To determine which customers are profitable and which are making losses, you’ll need to gather and analyse data about your customers’ buying habits, expenses, and revenues. Here are some steps you can take:
Determine your customer acquisition costs: Calculate the total costs associated with acquiring each customer, including advertising, sales commissions, and other marketing expenses.
Calculate the customer lifetime value (CLV): This is the total revenue a customer is expected to generate for your business over the course of their relationship with you. You can estimate CLV by multiplying the average purchase value by the number of purchases a customer makes in a given time period, and then multiplying that by the expected length of the customer relationship.
Compare the CLV to the customer acquisition cost: If the CLV is greater than the acquisition cost, then the customer is profitable. If the acquisition cost is greater than the CLV, then the customer is making a loss for your business.

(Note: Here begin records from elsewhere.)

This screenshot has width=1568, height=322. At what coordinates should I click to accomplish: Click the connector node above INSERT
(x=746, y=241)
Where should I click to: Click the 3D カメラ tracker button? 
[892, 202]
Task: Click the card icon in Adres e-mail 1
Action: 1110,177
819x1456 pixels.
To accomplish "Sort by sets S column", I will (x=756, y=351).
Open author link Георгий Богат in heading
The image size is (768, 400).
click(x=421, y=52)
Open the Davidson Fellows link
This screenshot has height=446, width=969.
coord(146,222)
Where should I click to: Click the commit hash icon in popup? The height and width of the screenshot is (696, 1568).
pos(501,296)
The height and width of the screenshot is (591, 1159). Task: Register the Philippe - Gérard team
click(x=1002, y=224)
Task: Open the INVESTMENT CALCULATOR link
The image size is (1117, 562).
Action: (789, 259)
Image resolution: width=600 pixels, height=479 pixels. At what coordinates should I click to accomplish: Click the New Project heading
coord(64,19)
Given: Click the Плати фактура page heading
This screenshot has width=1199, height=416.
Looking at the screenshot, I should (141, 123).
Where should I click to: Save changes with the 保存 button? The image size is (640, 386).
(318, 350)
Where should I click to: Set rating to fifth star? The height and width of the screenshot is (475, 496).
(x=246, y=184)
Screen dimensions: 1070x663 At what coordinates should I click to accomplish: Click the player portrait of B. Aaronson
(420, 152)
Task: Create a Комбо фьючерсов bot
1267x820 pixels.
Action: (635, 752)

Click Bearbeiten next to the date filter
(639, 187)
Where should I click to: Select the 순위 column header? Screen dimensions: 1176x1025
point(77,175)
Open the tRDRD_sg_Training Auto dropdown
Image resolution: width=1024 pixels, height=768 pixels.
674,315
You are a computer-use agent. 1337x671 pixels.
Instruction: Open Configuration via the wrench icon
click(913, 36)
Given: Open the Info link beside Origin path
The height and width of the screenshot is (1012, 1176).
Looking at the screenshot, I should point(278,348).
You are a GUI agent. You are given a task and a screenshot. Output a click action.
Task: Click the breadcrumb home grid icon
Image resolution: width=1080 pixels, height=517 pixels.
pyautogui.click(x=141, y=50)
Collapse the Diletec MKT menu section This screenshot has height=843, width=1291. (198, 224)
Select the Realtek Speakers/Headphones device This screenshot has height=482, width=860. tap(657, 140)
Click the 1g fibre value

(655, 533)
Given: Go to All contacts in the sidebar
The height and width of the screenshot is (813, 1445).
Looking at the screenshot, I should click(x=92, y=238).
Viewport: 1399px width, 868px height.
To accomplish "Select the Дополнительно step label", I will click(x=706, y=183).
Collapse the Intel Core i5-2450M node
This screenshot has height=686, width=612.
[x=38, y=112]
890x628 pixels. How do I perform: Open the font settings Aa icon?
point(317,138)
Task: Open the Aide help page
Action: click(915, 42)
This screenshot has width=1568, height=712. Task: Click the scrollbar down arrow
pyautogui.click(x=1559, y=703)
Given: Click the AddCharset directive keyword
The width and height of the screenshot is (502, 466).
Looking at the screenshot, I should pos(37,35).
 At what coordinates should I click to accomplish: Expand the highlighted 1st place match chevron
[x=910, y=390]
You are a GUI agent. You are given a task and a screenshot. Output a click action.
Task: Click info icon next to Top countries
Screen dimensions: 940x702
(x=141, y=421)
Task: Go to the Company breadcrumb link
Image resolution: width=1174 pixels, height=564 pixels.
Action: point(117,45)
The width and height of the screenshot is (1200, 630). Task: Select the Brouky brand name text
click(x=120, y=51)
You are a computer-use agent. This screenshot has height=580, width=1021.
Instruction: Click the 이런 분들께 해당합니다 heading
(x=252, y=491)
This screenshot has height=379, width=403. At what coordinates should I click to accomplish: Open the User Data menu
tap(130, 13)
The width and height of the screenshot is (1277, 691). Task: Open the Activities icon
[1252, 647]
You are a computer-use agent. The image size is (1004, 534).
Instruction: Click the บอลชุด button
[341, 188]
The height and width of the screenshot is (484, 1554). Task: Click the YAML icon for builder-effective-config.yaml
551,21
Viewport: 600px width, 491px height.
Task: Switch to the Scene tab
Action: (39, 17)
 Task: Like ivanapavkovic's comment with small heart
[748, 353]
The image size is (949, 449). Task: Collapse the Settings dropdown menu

Analyse individual customer behaviour: Look at each customer’s purchase history, frequency of purchases, and average order value. This can help you identify which customers are contributing the most revenue to your business.
You also need to consider what discounts you are offering each client because it may be that the clients with the greatest revenue are also demanding the greatest discounts.
Consider other factors: Take into account other factors that may impact profitability, such as product returns, customer support costs, and any other expenses associated with servicing a particular customer. By taking these steps, you can gain a better understanding of which customers are profitable and which are making losses, and adjust your sales and marketing strategies accordingly.